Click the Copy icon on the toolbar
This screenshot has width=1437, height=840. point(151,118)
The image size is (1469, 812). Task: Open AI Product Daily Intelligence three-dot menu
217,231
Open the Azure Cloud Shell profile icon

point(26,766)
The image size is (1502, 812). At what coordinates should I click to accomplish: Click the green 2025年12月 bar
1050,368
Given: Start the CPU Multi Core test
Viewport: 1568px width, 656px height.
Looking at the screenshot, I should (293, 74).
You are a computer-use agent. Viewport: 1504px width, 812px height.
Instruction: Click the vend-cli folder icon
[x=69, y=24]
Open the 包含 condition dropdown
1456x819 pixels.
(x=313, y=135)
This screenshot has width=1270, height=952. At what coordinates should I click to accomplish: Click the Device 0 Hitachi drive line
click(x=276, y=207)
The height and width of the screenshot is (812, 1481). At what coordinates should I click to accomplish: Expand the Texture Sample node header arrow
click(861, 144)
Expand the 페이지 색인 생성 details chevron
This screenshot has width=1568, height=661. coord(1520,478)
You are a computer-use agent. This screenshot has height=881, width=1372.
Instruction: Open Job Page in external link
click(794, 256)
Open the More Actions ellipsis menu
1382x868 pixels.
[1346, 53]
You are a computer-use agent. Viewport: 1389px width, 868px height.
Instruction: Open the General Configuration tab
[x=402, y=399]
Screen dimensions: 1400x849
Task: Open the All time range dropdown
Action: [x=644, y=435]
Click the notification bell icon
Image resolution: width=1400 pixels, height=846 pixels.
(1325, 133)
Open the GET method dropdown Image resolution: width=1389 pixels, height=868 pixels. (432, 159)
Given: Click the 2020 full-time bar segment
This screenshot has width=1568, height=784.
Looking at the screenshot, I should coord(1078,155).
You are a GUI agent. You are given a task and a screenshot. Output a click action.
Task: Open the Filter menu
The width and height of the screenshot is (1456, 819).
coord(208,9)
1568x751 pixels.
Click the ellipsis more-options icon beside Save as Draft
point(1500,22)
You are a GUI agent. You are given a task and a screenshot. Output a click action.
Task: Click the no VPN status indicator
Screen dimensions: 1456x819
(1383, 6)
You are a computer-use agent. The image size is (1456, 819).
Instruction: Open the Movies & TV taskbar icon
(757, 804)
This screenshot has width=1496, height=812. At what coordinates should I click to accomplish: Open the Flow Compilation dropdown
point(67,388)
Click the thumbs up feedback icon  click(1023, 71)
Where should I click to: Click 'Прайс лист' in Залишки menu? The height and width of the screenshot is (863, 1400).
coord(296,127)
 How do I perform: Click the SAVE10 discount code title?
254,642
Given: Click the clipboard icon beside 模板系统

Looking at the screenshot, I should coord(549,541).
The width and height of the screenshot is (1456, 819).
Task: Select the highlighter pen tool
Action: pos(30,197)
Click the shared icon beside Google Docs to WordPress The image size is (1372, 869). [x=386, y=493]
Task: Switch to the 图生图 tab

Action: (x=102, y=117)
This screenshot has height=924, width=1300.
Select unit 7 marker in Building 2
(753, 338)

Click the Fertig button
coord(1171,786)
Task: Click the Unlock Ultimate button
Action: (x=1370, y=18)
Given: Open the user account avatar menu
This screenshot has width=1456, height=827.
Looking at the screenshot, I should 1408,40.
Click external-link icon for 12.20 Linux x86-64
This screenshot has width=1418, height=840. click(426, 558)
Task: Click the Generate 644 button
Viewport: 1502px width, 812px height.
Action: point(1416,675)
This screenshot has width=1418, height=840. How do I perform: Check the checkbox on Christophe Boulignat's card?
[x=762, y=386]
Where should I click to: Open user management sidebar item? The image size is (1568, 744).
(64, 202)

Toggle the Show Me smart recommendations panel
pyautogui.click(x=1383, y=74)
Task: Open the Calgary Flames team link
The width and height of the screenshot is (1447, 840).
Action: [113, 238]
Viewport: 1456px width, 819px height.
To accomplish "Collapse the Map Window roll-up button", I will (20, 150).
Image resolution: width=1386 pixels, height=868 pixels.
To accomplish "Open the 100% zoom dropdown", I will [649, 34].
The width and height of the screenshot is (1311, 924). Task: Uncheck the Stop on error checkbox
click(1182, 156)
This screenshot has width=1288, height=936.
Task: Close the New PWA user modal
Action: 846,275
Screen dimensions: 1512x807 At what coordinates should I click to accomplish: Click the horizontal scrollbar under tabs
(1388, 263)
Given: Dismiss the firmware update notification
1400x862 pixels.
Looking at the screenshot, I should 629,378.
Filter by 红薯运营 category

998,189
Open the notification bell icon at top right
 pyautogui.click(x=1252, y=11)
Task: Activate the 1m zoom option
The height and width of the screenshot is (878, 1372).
____
DIRECTIONS> Please reproduce, exactly as they appear above, the lines from the line containing "This screenshot has height=924, width=1300." up to and including the line containing "Task: Open the Calgary Flames team link".

REPLY TO THE EXERCISE>
This screenshot has height=924, width=1300.
Select unit 7 marker in Building 2
(753, 338)

Click the Fertig button
coord(1171,786)
Task: Click the Unlock Ultimate button
Action: (x=1370, y=18)
Given: Open the user account avatar menu
This screenshot has width=1456, height=827.
Looking at the screenshot, I should 1408,40.
Click external-link icon for 12.20 Linux x86-64
This screenshot has width=1418, height=840. click(426, 558)
Task: Click the Generate 644 button
Viewport: 1502px width, 812px height.
Action: point(1416,675)
This screenshot has width=1418, height=840. How do I perform: Check the checkbox on Christophe Boulignat's card?
[x=762, y=386]
Where should I click to: Open user management sidebar item? The image size is (1568, 744).
(64, 202)

Toggle the Show Me smart recommendations panel
pyautogui.click(x=1383, y=74)
Task: Open the Calgary Flames team link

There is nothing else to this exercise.